Étapes de l'exercice »
**1)** D'après le texte sur les méthodes pédagogiques, quelle est la durée du documentaire d'Arte Thema qui y est mentionné ?
**2)** Transcrivez à l'identique le passage du texte sur les méthodes pédagogiques qui va de « Bien sûr, certains » jusqu'à « qu'une / deux minutes). » inclus.
**3)** Prolongez le texte consacré aux méthodes pédagogiques au-delà de sa dernière phrase.

#### Source ####

Je ne sais pas quoi penser sur les méthodes pédagogiques. Ne serait-ce que parce qu'à l'IUFM (maintenant ce sont les ESPE, bref, là où pendant 1 an maintenant 2 t'apprends à devenir prof) ils avaient à peu près autant de sens critique que certains ici, à penser que "ouaich t'as vu, l'autorité c'est naturel, y'a rien à apprendre, si tu sais pas tenir ta classe, lolzor démissionne on peut rien pour toi".
Bien sûr, certains sont d'accord avec zefreidz (les élèves il faut être ultra fdg avec eux, si tu es courtois et gentil, tu te fais défonce). Cette opinion a même été choisie pour apparaître dans un documentaire d'Arte Thema,
c'est au bout de ce lien (le documentaire dure 50 min mais l'intervention du prof en question ne dure qu'une / deux minutes).

#### Données enregistrées ####

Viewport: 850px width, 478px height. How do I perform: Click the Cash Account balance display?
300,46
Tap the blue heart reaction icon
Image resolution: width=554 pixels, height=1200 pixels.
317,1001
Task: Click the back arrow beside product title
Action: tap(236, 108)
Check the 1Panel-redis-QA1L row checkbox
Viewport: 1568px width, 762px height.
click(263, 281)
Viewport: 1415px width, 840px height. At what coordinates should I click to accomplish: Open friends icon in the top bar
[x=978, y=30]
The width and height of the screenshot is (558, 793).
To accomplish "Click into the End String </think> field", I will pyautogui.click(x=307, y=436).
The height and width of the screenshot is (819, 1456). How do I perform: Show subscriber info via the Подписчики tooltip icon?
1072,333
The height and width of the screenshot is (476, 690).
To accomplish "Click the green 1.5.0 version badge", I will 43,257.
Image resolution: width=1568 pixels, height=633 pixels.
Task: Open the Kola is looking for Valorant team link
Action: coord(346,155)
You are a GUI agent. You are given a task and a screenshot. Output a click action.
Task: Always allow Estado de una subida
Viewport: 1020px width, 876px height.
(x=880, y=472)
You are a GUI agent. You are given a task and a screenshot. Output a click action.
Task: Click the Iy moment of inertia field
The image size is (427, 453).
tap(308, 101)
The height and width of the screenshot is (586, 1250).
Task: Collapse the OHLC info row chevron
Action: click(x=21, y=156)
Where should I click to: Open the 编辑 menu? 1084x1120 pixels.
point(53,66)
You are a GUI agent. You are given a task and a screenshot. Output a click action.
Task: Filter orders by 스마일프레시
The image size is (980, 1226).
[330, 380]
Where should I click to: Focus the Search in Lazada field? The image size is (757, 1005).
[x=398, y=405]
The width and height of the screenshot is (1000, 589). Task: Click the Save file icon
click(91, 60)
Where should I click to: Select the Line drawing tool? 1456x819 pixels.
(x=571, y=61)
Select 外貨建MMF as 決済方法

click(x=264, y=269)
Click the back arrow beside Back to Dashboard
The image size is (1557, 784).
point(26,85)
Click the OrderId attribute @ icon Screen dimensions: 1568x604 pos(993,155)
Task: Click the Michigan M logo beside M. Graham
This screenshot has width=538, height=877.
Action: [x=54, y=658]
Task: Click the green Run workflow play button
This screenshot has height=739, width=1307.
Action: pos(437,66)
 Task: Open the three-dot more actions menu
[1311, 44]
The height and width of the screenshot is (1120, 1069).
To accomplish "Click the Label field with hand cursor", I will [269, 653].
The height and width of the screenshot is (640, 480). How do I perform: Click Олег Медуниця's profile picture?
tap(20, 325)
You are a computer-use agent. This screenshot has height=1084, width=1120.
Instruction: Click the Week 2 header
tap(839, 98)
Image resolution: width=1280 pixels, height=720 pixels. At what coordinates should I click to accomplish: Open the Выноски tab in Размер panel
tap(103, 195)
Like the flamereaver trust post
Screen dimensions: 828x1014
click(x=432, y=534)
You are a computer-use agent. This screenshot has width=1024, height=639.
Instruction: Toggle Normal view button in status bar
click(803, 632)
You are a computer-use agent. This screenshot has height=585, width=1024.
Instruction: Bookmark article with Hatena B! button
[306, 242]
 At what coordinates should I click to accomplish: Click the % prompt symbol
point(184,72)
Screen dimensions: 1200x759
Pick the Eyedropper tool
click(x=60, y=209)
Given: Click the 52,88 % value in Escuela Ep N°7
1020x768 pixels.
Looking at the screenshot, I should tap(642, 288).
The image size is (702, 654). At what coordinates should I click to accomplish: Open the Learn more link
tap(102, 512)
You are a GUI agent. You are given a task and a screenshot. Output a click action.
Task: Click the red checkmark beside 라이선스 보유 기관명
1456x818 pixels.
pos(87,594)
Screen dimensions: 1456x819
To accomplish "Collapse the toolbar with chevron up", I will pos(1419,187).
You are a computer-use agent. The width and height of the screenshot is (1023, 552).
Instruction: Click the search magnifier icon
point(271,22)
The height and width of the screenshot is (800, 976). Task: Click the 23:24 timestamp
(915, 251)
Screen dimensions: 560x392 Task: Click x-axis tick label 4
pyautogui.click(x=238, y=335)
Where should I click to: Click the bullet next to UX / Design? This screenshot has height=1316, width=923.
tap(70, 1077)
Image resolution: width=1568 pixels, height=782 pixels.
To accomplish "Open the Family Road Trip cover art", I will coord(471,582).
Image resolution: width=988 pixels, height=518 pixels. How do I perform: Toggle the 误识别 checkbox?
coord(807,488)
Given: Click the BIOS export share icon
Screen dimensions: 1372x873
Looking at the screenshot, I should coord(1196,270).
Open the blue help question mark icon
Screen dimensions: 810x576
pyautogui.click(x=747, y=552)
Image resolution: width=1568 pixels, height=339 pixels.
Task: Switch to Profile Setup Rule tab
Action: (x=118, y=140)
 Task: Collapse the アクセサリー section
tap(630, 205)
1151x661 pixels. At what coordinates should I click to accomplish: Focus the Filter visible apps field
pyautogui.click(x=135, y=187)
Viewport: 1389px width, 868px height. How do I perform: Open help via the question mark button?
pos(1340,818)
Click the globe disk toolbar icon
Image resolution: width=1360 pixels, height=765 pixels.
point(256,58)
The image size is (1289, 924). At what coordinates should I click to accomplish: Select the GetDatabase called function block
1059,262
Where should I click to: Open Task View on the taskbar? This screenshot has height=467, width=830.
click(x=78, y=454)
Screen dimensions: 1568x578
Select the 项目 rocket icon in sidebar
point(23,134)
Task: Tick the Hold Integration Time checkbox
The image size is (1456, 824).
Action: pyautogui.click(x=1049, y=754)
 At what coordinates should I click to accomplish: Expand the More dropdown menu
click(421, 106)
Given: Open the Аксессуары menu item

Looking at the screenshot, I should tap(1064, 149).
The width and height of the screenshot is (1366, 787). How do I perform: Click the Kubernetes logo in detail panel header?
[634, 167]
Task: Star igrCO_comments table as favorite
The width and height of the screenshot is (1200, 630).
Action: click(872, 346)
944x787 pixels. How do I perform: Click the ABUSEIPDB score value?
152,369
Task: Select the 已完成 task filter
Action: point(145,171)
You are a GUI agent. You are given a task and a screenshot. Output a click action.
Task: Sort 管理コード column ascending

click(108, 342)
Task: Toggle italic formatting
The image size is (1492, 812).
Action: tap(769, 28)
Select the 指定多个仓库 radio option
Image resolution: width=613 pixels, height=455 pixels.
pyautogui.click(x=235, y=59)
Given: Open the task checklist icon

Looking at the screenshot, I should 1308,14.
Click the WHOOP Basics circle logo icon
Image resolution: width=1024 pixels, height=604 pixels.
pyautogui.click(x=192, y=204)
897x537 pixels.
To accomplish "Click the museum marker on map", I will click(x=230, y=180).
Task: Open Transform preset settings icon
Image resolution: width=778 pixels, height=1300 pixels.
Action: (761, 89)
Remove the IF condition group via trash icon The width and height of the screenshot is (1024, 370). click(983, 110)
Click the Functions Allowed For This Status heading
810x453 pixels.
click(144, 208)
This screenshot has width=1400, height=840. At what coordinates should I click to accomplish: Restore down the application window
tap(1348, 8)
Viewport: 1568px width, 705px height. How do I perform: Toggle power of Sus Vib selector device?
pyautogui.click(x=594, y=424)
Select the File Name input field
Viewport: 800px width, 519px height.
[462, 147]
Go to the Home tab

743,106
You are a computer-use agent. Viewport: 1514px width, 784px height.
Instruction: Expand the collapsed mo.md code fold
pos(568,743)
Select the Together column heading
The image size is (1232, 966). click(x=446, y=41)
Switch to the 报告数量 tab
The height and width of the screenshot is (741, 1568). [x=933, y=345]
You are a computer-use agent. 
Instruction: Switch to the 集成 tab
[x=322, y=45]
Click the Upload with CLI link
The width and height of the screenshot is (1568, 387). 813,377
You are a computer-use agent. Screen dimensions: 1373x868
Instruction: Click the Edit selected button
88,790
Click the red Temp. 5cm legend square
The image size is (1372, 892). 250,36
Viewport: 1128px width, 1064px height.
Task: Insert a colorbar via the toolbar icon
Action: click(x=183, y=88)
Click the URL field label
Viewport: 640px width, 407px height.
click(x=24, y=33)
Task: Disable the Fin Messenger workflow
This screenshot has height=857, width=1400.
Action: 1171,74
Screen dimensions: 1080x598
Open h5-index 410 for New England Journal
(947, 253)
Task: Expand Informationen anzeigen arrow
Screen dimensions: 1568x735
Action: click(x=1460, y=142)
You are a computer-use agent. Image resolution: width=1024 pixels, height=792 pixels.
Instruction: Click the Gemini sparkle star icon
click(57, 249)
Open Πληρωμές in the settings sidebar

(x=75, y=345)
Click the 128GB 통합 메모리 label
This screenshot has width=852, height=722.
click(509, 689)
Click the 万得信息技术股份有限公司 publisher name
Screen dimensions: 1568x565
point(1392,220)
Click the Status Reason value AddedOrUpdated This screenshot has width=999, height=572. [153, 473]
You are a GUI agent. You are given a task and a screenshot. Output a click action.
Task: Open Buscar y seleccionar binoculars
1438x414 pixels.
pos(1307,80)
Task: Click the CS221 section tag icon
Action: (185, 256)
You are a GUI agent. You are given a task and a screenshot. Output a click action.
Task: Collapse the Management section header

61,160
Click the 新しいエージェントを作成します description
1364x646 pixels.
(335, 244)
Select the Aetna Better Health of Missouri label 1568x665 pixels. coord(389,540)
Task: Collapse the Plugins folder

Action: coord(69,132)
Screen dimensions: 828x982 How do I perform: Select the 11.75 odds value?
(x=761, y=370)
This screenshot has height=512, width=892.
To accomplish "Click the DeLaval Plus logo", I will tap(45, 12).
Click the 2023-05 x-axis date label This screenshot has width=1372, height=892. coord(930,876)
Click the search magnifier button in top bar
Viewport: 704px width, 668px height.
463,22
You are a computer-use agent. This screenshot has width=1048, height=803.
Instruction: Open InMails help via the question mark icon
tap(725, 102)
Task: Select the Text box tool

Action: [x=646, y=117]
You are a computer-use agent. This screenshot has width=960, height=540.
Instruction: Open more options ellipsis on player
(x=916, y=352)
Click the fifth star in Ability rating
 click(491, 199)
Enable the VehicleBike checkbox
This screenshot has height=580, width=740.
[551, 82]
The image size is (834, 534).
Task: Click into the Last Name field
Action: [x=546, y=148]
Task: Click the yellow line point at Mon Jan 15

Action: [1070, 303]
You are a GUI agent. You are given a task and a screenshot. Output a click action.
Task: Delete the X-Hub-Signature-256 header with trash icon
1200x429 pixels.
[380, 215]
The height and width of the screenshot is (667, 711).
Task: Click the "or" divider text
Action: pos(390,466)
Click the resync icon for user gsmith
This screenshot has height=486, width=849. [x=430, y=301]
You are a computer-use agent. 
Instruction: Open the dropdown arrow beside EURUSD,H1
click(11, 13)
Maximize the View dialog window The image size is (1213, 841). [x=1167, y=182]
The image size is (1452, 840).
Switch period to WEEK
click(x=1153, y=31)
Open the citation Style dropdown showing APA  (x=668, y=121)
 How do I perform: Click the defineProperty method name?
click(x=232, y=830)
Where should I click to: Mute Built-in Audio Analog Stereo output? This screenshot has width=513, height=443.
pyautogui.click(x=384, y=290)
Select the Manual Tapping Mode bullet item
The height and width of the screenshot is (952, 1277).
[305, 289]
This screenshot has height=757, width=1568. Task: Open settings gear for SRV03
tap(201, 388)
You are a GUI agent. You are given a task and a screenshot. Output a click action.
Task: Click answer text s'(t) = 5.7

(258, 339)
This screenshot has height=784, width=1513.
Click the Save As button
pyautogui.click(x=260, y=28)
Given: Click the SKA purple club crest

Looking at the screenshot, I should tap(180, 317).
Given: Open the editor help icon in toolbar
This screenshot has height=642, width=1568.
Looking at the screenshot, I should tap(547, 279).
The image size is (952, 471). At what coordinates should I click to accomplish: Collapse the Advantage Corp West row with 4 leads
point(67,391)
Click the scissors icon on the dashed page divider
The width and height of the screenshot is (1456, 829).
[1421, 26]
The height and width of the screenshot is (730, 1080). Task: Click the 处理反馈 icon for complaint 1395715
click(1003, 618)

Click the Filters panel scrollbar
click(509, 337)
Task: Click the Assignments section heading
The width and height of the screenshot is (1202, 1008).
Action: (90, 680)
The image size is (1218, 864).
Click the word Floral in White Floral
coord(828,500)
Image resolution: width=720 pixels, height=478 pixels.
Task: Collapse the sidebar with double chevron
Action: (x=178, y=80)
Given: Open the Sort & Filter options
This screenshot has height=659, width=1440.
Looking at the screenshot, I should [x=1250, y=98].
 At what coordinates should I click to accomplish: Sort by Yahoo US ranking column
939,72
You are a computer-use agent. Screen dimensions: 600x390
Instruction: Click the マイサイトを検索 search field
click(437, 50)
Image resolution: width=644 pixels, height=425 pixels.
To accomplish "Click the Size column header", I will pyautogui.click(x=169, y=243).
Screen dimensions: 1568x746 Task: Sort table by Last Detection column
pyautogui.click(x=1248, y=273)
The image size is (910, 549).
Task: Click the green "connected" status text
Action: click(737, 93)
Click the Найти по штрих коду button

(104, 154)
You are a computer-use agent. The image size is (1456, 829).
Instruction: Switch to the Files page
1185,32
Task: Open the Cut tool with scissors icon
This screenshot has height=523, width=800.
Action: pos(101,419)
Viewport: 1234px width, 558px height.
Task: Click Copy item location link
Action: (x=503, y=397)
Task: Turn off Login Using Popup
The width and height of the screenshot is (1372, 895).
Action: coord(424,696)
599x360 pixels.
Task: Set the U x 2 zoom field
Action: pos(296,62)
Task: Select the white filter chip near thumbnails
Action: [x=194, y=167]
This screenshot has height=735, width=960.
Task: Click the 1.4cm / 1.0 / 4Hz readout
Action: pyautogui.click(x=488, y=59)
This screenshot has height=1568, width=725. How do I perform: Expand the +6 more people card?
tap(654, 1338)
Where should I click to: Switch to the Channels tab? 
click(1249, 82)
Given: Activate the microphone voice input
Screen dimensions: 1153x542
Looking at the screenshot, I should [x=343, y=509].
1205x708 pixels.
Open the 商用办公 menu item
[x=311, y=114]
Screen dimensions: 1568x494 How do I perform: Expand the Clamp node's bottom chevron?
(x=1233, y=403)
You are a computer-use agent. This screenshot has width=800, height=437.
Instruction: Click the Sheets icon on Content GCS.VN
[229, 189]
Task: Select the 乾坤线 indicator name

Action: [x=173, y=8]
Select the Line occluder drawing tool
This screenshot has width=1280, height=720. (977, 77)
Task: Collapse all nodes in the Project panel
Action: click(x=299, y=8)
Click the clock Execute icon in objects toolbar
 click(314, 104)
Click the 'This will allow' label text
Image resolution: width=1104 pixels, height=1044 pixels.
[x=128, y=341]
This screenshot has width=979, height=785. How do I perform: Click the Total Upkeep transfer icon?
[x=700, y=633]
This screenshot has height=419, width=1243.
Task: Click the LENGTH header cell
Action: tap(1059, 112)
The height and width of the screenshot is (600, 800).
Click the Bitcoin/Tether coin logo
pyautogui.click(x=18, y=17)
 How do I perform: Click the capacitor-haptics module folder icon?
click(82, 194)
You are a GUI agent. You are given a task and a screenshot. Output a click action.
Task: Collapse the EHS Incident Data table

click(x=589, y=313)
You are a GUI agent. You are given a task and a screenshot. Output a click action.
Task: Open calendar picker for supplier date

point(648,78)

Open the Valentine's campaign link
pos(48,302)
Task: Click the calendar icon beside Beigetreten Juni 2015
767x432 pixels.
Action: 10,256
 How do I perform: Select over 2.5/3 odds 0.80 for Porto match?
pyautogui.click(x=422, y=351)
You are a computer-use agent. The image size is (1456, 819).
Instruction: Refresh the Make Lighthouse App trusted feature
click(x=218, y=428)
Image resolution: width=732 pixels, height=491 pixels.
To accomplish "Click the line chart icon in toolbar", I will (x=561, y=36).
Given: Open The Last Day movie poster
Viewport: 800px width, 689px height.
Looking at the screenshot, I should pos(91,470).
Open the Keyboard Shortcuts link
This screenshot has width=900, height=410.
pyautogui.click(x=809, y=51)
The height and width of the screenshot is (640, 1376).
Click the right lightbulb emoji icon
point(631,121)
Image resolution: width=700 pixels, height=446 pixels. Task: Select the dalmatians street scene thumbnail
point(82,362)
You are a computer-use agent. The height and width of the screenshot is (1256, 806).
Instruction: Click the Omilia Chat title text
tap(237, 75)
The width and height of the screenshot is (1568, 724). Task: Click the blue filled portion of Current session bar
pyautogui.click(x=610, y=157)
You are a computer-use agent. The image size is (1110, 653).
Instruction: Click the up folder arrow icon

####

Résultats par consigne »
**1)** Le documentaire dure 50 minutes.

**2)**
Bien sûr, certains sont d'accord avec zefreidz (les élèves il faut être ultra fdg avec eux, si tu es courtois et gentil, tu te fais défonce). Cette opinion a même été choisie pour apparaître dans un documentaire d'Arte Thema,
c'est au bout de ce lien (le documentaire dure 50 min mais l'intervention du prof en question ne dure qu'une / deux minutes).

**3)**
Je dois avouer que je me souviens effectivement de mon année de stage en tant que prof, quand ma collègue de physique / chimie avait l'air d'être ultra sévère et d'entendre les mouches voler dans son cours, quand chez moi ça bavardait (oklm le cours de maths, tu t'assieds et tu parles avec ton voisin). Y'avait aussi mon collègue de sciences et vie de la terre qui me disait que cette classe était facile, comparée à ce qu'il a vu quand il était pendant 5 ans en ZEP (zone d'éducation prioritaire ; a.k.a. zone où pour les enseignants c'est pénible) en région parisienne. D'un côté il n'avait pas tort : dans son ancien bahut il devait compter les scalpels pour éviter qu'un élève n'en vole pour aller agresser son camarade à la sortie des cours... Alors bien sûr quand quelqu'un est venu me voir (quand même pas un inspecteur, ils n'ont pas que ça à faire, c'était un simple collègue) pour savoir si je faisais bien mon travail, pendant 20 min. on m'a bassiné avec le fait que les élèves discutaient. Avec un bon ZERO conseil. Et puis au fil des années, avec l'expérience, bizarrement, il y avait moins de bavardages. Est-ce que j'avais recours à la force et à l'autorité ? Bah non, j'avais recours à des petites techniques simples dégotées à gauche et à droite auprès de mes collègues pour éviter les situations problématiques... et en cours, je continuais d'être courtois et d'essayer au maximum que les élèves posent des questions.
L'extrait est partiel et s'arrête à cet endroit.